CJUE : l’interdiction à un FAI de fournir à ses clients l’accès à un site diffusant des films sans autorisation est valide

Internet et technologies de l'information

Une entreprise allemande et une entreprise autrichienne détenant les droits de films, se sont aperçues que ceux-ci pouvaient, sans leur consentement, être visionnés, voire téléchargés, à partir du site internet « kino.to ».

Sur demande de ces deux entreprises, les tribunaux autrichiens ont interdit à un fournisseur d’accès à Internet, établi en Autriche, de fournir à ses clients l’accès à ce site.

Le fournisseur d’accès considère qu’une telle injonction ne peut pas lui être adressée. En effet, à l’époque des faits, il n’entretenait aucune relation commerciale avec les exploitants de « kino.to ». De plus, il n’aurait jamais été établi que ses propres clients aient agi de manière illégale. Par ailleurs, le fournisseur d’accès soutient que les différentes mesures de blocage susceptibles d’être mises en œuvre pouvaient, en tout état de cause, être techniquement contournées. Enfin, il estime que certaines des mesures seraient excessivement coûteuses.

Saisie du litige en dernier ressort, la Cour suprême autrichienne demande à la Cour de Justice de l’Union européenne d’interpréter la directive sur les droits d’auteurs ainsi que les droits fondamentaux reconnus par le droit de l’Union.
La directive prévoit la possibilité, pour les titulaires de droits, de demander qu’une ordonnance sur requête soit rendue à l’encontre des intermédiaires dont les services sont utilisés par un tiers pour porter atteinte à leurs droits. Le fournisseur considère qu’il ne peut être qualifié d’intermédiaire en ce sens.

Par son arrêt du 27 mars 2014, la CJUE répond qu’une personne qui met à disposition du public, sur un site Internet, des objets protégés, sans l’accord du titulaire de droits, utilise les services de l’entreprise qui fournit l’accès à Internet aux personnes consultant ces objets. Ainsi, un fournisseur qui permet à ses clients d’accéder à des objets protégés mis à la disposition du public sur Internet par un tiers est un intermédiaire dont les services sont utilisés pour porter atteinte à un droit d’auteur.
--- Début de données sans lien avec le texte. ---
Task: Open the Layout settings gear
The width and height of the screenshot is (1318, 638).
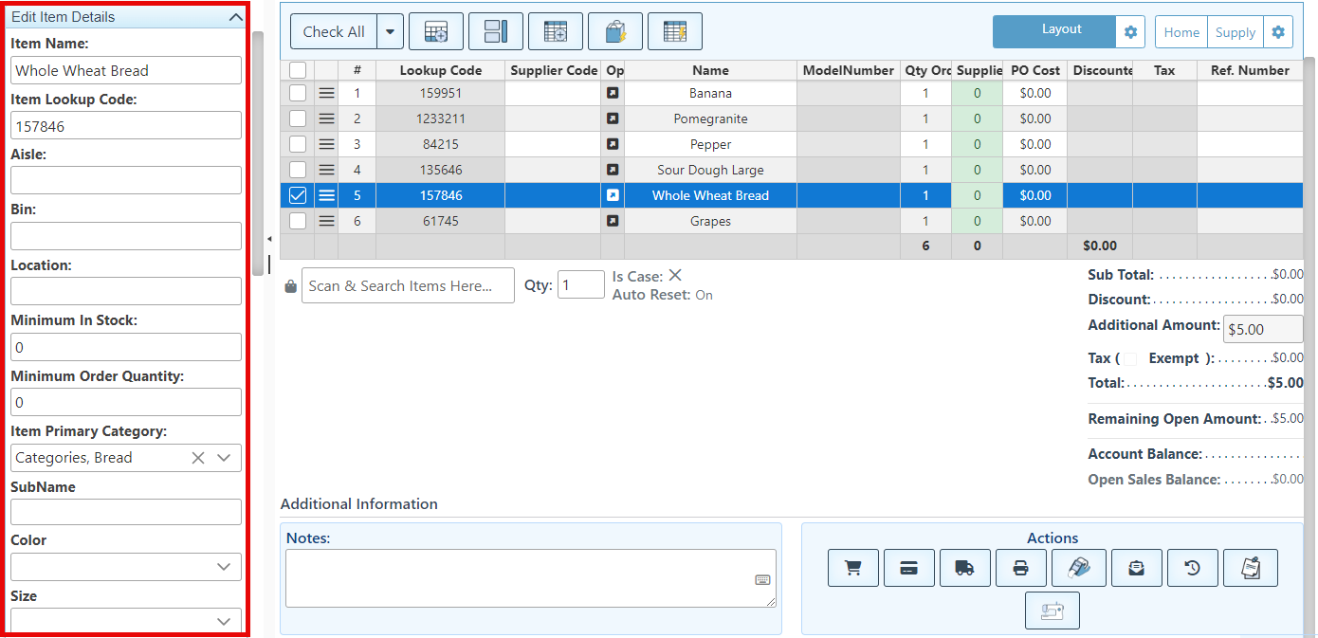Action: [x=1130, y=32]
La Cour souligne, que la directive n’exige pas une relation particulière entre la personne qui porte atteinte au droit d’auteur et l’intermédiaire à l’encontre duquel une injonction est susceptible d’être prononcée. Il n’est pas non plus nécessaire d’établir que les clients du fournisseur d’accès consultent effectivement les objets protégés accessibles sur le site Internet du tiers, car la directive exige que les mesures que les Etats membres ont l’obligation de prendre aient pour objectif de prévenir les atteintes portées au droit d’auteur ou aux droits voisins.

La Cour autrichienne cherche également à savoir si les droits fondamentaux s’opposent à ce qu’un juge national interdise à un fournisseur d’accès, par voie d’injonction, d’accorder à ses clients l’accès à un site Internet de ce type, lorsque les mesures à prendre ne sont pas précisées. Elle demande également si le fournisseur peut échapper aux astreintes en prouvant qu’il a pris toutes les mesures raisonnables.

À cet égard, la CJUE relève que dans le cadre d’une telle injonction les droits d’auteur et les droits voisins entrent principalement en conflit avec la liberté d’entreprise dont bénéficient les opérateurs économiques ainsi qu’avec la liberté d’information des utilisateurs d’Internet. Or, lorsque plusieurs droits fondamentaux sont en conflit, il incombe aux Etats membres de veiller assurer un juste équilibre entre ces droits.

S’agissant plus spécifiquement du droit à la liberté d’entreprise du fournisseur d’accès à Internet, la CJUE estime que l’injonction n’apparaît pas porter atteinte à la substance même de ce droit car elle laisse à son destinataire la détermination des mesures à prendre. En outre, elle lui permet de s’exonérer de sa responsabilité en prouvant que toutes les mesures raisonnables ont été prises.

La Cour estime dès lors que les droits fondamentaux concernés ne s’opposent pas à une telle injonction, à la double condition que cela ne prive pas inutilement les utilisateurs de la possibilité d’accéder de façon licite aux informations disponibles et que cela empêche ou dissuade les consultations non autorisées des objets protégés.

La Cour précise, enfin, que les internautes et le fournisseur d’accès doivent pouvoir faire valoir leurs droits devant le juge. Il appartient alors aux autorités et juridictions nationales de vérifier si ces conditions sont remplies.